Page excerpt »
+ + + + +
Looked-after Children - Children, Schools and Families Committee Contents


Letter to the Chairman submitted by Mick Lowe, Director of Strategy, General Social Care Council (GSCC)

  Thank you for the opportunity to provide oral evidence to the Committee's inquiry into Looked After Children on Monday 30 June 2008. It was a very useful session, and the General Social Care Council will be very interested to read the Committee's report upon publication.

  As you may recall, 30 June's session featured a number of witnesses, and as time was restricted the opening statements in the second session were cut. I would like to take the opportunity to outline some of the key points I would have made, and offer some follow-up points we thought it would be useful to draw to the Committee's attention.

  Building a confident and competent workforce of social work professionals is absolutely central to the Government's plans for improving the life chances of all children. A range of factors must be in place, including the solid foundation of the new social work degree with access to quality practice placements; supervision and caseload management; and consistent employer support for a social worker's ongoing training and learning.

  The social work degree, which is now required for entry into the profession, teaches relevant aspects of the law, but this is only the first step in preparing social workers for complex child protection, fostering and adoption cases. The other elements of training, supervision and support, such as post-qualifying learning, all need to be in place for social workers to take this work on and to improve the profession's recruitment and retention rates.

  There is still some way to go in achieving this. We would like to see stronger partnerships with employers to improve the quality and availability of practice placements and for all employers to sufficiently support social workers to complete post-qualifying training and learning, which is the opportunity to develop knowledge and skills in specialist areas.

  We believe that employers' commitment to training and support would be strengthened if the GSCC code of practice for employers was put onto a statutory footing. The GSCC is disappointed that the Government isn't taking the opportunity to introduce this in the Health and Social Care Bill, and I enclose, for your Committee's information, a copy of our Codes of practice for social care workers and employers.[7]

  The GSCC is strongly in favour of the continuation of the generic degree. As we heard from other witnesses in the session, a social worker needs to be educated and trained to understand the adults in the lives of children and the dynamics and relationships that develop. Children's lives are shaped by adults and it is impossible to provide social work without this understanding. The post-qualifying training and learning framework provides the opportunity to build specialist knowledge, and social workers can opt for specialist courses and placements within the generic training. This is consistent with other professions such as medicine and the law, where post-qualifying learning is an expected part of a doctor or lawyer's professional development.
+ + + + +
Data for analysis »
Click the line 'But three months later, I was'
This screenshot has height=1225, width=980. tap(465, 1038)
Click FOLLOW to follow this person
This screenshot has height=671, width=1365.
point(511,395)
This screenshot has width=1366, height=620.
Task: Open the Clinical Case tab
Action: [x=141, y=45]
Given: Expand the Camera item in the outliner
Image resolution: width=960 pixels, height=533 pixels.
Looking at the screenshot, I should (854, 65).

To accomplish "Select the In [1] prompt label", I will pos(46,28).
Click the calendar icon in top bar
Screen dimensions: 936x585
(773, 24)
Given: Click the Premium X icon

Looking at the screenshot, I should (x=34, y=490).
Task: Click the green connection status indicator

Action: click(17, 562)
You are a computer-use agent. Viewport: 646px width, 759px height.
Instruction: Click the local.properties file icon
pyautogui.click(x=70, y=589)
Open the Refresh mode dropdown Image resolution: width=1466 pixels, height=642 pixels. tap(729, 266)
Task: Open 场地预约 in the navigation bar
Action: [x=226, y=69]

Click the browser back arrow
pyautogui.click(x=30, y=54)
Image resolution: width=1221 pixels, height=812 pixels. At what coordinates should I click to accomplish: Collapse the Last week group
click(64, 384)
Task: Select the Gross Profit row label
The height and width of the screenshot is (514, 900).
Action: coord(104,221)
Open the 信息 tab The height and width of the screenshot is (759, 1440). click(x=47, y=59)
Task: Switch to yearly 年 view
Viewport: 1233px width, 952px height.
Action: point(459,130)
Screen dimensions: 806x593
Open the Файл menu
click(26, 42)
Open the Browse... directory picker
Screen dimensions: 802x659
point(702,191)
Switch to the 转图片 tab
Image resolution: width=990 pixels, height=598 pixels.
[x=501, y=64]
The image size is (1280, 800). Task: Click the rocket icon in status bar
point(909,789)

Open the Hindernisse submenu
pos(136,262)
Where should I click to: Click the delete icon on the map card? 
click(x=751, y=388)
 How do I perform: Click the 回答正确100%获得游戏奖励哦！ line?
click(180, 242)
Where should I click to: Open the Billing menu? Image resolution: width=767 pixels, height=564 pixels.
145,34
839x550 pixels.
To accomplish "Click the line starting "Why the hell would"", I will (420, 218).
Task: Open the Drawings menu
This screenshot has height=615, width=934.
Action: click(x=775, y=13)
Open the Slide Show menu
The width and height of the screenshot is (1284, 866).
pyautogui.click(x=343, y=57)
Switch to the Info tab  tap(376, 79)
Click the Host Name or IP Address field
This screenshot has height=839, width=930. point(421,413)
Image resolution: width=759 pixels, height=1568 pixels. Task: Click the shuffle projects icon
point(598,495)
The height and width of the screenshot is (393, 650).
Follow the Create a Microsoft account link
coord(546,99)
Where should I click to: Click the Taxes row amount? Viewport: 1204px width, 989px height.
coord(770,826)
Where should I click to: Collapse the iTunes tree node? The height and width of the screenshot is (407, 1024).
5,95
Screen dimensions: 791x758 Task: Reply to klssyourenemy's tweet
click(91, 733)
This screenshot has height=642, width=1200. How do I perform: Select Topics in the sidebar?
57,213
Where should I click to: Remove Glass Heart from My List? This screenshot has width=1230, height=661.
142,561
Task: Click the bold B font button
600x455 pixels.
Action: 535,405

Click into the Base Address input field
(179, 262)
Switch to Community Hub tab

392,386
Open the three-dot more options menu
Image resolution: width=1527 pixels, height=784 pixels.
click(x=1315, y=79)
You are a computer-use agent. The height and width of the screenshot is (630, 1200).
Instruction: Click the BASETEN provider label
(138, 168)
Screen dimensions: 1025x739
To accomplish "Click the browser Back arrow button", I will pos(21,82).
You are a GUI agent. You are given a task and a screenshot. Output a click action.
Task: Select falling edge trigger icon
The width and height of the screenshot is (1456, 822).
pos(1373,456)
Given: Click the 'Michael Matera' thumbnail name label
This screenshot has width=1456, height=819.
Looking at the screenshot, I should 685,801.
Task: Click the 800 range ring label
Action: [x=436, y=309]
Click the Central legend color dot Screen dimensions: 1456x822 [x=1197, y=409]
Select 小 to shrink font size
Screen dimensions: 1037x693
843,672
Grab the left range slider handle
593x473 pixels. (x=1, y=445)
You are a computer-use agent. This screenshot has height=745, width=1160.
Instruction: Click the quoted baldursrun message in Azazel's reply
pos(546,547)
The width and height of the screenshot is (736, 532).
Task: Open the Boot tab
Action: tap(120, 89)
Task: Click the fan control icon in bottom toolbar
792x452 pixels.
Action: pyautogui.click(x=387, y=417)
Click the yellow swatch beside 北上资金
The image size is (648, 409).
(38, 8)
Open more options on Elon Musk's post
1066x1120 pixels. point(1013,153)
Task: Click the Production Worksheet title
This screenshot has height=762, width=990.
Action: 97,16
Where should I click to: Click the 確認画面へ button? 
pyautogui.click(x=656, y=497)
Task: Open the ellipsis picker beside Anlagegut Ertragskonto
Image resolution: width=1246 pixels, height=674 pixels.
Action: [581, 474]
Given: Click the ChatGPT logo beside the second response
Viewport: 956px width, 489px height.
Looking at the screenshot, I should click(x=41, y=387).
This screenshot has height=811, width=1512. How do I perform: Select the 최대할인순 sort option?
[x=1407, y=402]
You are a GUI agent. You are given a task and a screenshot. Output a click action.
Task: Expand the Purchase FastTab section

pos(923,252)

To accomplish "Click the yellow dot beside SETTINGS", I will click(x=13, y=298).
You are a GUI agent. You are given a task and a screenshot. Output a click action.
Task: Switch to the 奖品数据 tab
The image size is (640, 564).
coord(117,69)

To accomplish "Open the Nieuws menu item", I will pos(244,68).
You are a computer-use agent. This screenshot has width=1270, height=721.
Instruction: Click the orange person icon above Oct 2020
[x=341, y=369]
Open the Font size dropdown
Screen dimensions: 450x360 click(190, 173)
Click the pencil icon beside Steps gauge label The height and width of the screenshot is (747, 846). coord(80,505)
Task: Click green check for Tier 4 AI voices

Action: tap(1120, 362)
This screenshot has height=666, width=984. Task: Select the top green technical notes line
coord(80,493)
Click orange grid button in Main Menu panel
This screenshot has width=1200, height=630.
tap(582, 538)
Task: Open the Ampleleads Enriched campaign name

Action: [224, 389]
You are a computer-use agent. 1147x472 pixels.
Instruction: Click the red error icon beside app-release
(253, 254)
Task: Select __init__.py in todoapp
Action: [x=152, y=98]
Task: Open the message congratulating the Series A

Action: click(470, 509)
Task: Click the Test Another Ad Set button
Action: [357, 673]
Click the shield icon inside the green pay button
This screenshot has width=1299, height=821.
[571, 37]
+ + + + +
Task instructions »
Continue the General Social Care Council's letter on looked-after children from the point where it ends. The records are unrelated to the text and stand on their own.

Result »
  Specific questions were raised by the Committee and by witnesses about the content of social work education and the training curricula. It was acknowledged that policy changes and professional knowledge and understanding are always going to be developed whilst practicing and it is, therefore, essential that social workers and their employers are strongly committed to ongoing training and learning throughout the social workers' careers. The notion of kinship care, raised by the Committee, is a case in point.

  Although the GSCC does not have responsibility for workforce planning, we take the view that supervision by senior practitioners is essential to a social worker's development. Therefore the Committee's consideration of how important it is that experienced social workers are retained in frontline children's services would be welcome.

  One point of clarification to the transcript is that at Q400, the figure of 550,000 referrals is for England rather than the UK. The GSCC's remit covers only England.

  Research which may be of interest to the Committee in preparing its report:

    —  "Care Profiling Study" Judith Masson, Julia Pearce and Kay Bader with Olivia Joyner, Jillian Marsden and David Westlake, University of Bristol, March 2008. The Ministry of Justice/ University of Bristol study analyses the characteristics of a sample of nearly 400 cases of care proceedings involving 682 children that went before the family courts between 2004 and 2007. It found there were overwhelming reasons for social services taking the children into care, with an average of seven different risk factors being found in each case.

    —  "Globalisation and Child Welfare", Professor June Thoburn CBE Lttd, University of East Anglia, 2007, and Professor Thoburn's submission to the Children, Schools and Families Committee, which details some of the reasons for difference between countries which the Committee may find of interest following their visit to Denmark. Professor Thoburn is Vice-Chair of the GSCC, although the research is written in a separate capacity.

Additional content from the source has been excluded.